■ What to work on: Return the records that follow, matching each one exactly.

■ Excerpted data:
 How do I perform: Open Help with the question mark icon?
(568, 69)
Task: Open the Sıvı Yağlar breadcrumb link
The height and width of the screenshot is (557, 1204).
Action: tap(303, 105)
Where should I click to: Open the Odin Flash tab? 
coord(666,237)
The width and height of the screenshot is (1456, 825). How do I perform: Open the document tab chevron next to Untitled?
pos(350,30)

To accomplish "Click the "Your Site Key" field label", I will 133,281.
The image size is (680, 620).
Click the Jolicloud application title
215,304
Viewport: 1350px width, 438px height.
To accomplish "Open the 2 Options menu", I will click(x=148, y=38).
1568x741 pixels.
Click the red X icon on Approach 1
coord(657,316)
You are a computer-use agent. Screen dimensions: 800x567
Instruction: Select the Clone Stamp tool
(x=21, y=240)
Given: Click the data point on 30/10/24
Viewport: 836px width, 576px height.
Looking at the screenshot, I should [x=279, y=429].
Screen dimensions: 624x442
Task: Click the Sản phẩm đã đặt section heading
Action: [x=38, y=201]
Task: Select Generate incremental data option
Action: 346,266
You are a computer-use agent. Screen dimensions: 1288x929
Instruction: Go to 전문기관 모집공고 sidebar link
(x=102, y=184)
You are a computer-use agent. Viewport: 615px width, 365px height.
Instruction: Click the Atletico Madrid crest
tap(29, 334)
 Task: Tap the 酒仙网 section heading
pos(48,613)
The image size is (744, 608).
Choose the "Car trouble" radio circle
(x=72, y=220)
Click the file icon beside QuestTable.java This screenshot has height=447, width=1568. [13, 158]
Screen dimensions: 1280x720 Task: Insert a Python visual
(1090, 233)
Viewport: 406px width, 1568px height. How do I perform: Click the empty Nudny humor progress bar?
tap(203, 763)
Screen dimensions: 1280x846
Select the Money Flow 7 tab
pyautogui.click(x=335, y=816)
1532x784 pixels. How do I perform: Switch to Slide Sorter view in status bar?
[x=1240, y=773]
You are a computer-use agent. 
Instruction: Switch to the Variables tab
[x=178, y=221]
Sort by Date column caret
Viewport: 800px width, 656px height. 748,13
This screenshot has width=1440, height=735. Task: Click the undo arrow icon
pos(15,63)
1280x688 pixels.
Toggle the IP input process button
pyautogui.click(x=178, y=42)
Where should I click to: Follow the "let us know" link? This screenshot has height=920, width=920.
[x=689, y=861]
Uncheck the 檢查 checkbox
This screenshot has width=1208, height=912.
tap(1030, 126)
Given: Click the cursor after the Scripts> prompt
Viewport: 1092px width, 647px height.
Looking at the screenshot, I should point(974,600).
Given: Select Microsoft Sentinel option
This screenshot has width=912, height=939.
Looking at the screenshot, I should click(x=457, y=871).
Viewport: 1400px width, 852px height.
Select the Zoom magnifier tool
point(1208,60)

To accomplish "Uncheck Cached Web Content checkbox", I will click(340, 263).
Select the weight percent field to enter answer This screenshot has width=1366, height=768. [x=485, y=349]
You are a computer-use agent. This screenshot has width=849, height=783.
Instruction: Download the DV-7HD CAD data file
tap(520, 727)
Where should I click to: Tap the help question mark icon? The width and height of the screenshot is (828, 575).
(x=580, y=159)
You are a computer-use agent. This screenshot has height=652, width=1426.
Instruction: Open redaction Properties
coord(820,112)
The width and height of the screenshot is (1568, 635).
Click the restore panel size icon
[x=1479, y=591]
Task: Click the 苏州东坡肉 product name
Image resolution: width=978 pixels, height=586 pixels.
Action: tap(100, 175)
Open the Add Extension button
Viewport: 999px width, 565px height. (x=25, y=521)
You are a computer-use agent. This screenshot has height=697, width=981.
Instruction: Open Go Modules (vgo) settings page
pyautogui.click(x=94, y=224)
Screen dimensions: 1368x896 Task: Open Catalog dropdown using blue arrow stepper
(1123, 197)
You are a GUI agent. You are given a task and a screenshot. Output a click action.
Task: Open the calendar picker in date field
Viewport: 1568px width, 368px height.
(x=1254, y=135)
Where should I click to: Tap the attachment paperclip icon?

■ Exercise output:
 How do I perform: Open Help with the question mark icon?
(568, 69)
Task: Open the Sıvı Yağlar breadcrumb link
The height and width of the screenshot is (557, 1204).
Action: tap(303, 105)
Where should I click to: Open the Odin Flash tab? 
coord(666,237)
The width and height of the screenshot is (1456, 825). How do I perform: Open the document tab chevron next to Untitled?
pos(350,30)

To accomplish "Click the "Your Site Key" field label", I will 133,281.
The image size is (680, 620).
Click the Jolicloud application title
215,304
Viewport: 1350px width, 438px height.
To accomplish "Open the 2 Options menu", I will click(x=148, y=38).
1568x741 pixels.
Click the red X icon on Approach 1
coord(657,316)
You are a computer-use agent. Screen dimensions: 800x567
Instruction: Select the Clone Stamp tool
(x=21, y=240)
Given: Click the data point on 30/10/24
Viewport: 836px width, 576px height.
Looking at the screenshot, I should [x=279, y=429].
Screen dimensions: 624x442
Task: Click the Sản phẩm đã đặt section heading
Action: [x=38, y=201]
Task: Select Generate incremental data option
Action: 346,266
You are a computer-use agent. Screen dimensions: 1288x929
Instruction: Go to 전문기관 모집공고 sidebar link
(x=102, y=184)
You are a computer-use agent. Viewport: 615px width, 365px height.
Instruction: Click the Atletico Madrid crest
tap(29, 334)
 Task: Tap the 酒仙网 section heading
pos(48,613)
The image size is (744, 608).
Choose the "Car trouble" radio circle
(x=72, y=220)
Click the file icon beside QuestTable.java This screenshot has height=447, width=1568. [13, 158]
Screen dimensions: 1280x720 Task: Insert a Python visual
(1090, 233)
Viewport: 406px width, 1568px height. How do I perform: Click the empty Nudny humor progress bar?
tap(203, 763)
Screen dimensions: 1280x846
Select the Money Flow 7 tab
pyautogui.click(x=335, y=816)
1532x784 pixels. How do I perform: Switch to Slide Sorter view in status bar?
[x=1240, y=773]
You are a computer-use agent. 
Instruction: Switch to the Variables tab
[x=178, y=221]
Sort by Date column caret
Viewport: 800px width, 656px height. 748,13
This screenshot has width=1440, height=735. Task: Click the undo arrow icon
pos(15,63)
1280x688 pixels.
Toggle the IP input process button
pyautogui.click(x=178, y=42)
Where should I click to: Follow the "let us know" link? This screenshot has height=920, width=920.
[x=689, y=861]
Uncheck the 檢查 checkbox
This screenshot has width=1208, height=912.
tap(1030, 126)
Given: Click the cursor after the Scripts> prompt
Viewport: 1092px width, 647px height.
Looking at the screenshot, I should point(974,600).
Given: Select Microsoft Sentinel option
This screenshot has width=912, height=939.
Looking at the screenshot, I should click(x=457, y=871).
Viewport: 1400px width, 852px height.
Select the Zoom magnifier tool
point(1208,60)

To accomplish "Uncheck Cached Web Content checkbox", I will click(340, 263).
Select the weight percent field to enter answer This screenshot has width=1366, height=768. [x=485, y=349]
You are a computer-use agent. This screenshot has width=849, height=783.
Instruction: Download the DV-7HD CAD data file
tap(520, 727)
Where should I click to: Tap the help question mark icon? The width and height of the screenshot is (828, 575).
(x=580, y=159)
You are a computer-use agent. This screenshot has height=652, width=1426.
Instruction: Open redaction Properties
coord(820,112)
The width and height of the screenshot is (1568, 635).
Click the restore panel size icon
[x=1479, y=591]
Task: Click the 苏州东坡肉 product name
Image resolution: width=978 pixels, height=586 pixels.
Action: tap(100, 175)
Open the Add Extension button
Viewport: 999px width, 565px height. (x=25, y=521)
You are a computer-use agent. This screenshot has height=697, width=981.
Instruction: Open Go Modules (vgo) settings page
pyautogui.click(x=94, y=224)
Screen dimensions: 1368x896 Task: Open Catalog dropdown using blue arrow stepper
(1123, 197)
You are a GUI agent. You are given a task and a screenshot. Output a click action.
Task: Open the calendar picker in date field
Viewport: 1568px width, 368px height.
(x=1254, y=135)
Where should I click to: Tap the attachment paperclip icon?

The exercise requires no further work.